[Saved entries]
....................

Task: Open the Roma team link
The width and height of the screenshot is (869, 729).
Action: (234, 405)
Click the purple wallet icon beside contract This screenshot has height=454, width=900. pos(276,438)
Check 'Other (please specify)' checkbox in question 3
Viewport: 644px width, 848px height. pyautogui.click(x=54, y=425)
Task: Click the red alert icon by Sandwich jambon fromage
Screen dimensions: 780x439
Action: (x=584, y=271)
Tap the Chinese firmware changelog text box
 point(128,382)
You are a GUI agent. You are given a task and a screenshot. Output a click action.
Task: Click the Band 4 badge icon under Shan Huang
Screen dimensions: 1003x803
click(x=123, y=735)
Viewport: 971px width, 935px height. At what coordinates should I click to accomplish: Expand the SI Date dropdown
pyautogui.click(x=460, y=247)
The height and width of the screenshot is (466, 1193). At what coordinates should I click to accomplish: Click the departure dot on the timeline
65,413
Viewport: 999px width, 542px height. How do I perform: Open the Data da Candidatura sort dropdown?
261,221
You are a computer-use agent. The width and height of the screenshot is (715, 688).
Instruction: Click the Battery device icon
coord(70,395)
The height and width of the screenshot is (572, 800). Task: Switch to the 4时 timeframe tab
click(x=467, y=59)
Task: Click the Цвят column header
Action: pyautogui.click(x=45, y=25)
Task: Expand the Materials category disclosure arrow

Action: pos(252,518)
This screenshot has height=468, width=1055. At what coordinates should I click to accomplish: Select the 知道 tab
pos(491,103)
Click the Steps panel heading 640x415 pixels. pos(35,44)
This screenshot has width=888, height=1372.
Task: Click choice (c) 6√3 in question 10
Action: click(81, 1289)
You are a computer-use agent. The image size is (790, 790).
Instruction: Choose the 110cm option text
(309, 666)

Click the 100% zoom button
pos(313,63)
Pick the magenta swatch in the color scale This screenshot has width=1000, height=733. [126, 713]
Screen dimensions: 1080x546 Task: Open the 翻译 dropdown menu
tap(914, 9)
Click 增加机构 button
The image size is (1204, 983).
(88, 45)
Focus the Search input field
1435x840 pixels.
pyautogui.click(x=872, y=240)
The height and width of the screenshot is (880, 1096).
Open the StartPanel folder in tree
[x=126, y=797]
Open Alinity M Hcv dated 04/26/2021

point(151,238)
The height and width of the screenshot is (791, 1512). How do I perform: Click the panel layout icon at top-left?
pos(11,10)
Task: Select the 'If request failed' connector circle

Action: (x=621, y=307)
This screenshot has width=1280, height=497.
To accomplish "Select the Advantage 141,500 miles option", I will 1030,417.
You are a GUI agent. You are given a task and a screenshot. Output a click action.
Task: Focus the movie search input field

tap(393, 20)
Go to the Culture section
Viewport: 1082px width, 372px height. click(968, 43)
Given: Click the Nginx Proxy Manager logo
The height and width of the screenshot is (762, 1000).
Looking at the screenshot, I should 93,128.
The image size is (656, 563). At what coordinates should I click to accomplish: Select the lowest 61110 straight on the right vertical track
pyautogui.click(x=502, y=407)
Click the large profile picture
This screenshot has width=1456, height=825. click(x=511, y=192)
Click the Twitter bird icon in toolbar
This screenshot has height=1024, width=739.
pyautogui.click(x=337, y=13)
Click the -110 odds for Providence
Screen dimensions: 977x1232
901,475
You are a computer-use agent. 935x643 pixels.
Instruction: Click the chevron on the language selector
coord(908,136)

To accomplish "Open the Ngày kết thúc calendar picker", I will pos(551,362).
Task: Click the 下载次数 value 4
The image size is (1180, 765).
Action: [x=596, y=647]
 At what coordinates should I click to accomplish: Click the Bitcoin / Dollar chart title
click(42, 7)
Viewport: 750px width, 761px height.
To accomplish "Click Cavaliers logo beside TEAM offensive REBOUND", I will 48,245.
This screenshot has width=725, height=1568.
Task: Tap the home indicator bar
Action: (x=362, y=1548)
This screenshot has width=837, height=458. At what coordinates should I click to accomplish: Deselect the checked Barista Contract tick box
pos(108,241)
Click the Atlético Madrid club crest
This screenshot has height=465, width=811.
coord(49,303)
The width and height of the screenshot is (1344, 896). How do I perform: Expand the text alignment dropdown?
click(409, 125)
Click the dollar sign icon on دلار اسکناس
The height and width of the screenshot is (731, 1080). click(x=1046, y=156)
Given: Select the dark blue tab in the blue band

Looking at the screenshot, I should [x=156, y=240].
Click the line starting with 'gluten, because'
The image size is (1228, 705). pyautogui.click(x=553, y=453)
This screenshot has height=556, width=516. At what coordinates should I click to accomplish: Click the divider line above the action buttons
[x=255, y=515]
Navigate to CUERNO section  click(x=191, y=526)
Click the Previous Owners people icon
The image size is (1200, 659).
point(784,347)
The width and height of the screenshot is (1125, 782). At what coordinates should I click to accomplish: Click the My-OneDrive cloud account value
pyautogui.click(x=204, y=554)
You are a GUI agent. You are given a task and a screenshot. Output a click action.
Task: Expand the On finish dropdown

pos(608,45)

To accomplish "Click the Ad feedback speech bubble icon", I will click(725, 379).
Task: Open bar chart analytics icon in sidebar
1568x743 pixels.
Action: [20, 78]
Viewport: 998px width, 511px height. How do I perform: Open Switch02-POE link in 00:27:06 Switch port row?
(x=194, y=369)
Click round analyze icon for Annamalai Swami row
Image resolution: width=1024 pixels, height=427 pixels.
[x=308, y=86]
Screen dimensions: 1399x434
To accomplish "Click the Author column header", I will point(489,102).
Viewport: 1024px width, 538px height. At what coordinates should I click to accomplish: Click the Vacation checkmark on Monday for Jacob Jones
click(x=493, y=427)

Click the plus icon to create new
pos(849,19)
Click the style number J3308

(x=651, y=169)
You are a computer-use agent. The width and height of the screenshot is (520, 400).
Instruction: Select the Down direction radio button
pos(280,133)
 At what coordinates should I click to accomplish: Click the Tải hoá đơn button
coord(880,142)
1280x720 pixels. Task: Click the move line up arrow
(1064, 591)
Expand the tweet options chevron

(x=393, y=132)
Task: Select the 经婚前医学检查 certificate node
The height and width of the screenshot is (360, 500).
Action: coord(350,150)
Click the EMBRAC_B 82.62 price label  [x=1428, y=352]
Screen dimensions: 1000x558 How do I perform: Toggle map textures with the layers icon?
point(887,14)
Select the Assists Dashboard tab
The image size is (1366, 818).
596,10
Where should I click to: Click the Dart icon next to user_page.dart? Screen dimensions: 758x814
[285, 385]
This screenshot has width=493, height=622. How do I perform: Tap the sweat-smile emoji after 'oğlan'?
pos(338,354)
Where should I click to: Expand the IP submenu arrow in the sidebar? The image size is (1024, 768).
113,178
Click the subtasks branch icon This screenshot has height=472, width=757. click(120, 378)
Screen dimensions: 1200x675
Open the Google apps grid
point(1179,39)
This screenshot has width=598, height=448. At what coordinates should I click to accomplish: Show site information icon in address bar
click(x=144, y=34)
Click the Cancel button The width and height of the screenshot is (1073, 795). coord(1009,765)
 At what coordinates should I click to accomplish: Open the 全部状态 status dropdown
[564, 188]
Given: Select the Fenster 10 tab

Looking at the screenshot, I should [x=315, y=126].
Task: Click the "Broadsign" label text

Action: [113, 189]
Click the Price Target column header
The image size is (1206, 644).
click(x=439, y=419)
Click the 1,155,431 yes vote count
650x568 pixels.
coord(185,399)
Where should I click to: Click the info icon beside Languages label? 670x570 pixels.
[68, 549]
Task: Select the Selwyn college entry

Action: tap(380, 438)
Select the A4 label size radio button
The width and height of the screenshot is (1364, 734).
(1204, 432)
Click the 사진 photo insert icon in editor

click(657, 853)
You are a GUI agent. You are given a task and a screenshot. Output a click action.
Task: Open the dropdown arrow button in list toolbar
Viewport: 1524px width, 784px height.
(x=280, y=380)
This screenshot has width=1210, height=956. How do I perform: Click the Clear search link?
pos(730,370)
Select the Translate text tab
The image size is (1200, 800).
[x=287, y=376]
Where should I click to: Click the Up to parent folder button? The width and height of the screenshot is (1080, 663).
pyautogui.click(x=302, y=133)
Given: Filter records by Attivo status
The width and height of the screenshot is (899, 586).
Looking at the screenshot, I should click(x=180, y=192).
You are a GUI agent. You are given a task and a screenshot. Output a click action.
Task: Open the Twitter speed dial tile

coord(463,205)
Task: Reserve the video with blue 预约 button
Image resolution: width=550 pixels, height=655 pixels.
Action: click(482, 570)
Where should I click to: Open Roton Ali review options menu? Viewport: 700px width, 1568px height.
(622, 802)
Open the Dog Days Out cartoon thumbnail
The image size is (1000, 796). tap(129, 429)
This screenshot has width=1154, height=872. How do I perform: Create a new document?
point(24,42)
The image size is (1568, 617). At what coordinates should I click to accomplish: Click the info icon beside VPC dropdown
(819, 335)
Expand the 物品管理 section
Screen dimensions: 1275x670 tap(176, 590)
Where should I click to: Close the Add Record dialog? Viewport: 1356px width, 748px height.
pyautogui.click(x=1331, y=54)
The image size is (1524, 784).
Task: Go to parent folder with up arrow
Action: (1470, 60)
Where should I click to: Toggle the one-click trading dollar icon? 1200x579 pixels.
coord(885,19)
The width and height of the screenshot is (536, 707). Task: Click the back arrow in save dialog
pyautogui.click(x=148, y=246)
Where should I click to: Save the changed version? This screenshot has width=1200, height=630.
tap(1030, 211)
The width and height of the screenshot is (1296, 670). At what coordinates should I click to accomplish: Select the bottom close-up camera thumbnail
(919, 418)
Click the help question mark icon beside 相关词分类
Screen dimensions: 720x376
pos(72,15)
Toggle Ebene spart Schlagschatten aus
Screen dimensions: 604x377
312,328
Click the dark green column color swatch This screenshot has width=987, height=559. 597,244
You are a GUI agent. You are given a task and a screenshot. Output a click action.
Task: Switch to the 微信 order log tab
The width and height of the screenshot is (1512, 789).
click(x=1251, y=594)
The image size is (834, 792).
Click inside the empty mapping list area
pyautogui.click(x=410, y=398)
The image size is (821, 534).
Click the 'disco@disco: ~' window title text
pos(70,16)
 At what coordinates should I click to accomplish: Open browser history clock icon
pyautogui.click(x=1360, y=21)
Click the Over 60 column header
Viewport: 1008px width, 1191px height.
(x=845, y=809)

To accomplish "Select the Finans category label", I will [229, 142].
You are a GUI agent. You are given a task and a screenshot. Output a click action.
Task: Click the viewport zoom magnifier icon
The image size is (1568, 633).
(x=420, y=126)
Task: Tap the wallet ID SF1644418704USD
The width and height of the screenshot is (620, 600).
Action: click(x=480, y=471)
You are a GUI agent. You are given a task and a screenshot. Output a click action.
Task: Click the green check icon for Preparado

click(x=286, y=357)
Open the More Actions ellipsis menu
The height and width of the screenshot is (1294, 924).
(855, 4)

....................

* **EXERCISE**
Keep only those lines of the records that hold "computer", and return them.

* **EXERCISE ANSWER**
You are a computer-use agent. The width and height of the screenshot is (715, 688).
You are a computer-use agent. The image size is (790, 790).
You are a computer-use agent. 935x643 pixels.
You are a computer-use agent. The width and height of the screenshot is (520, 400).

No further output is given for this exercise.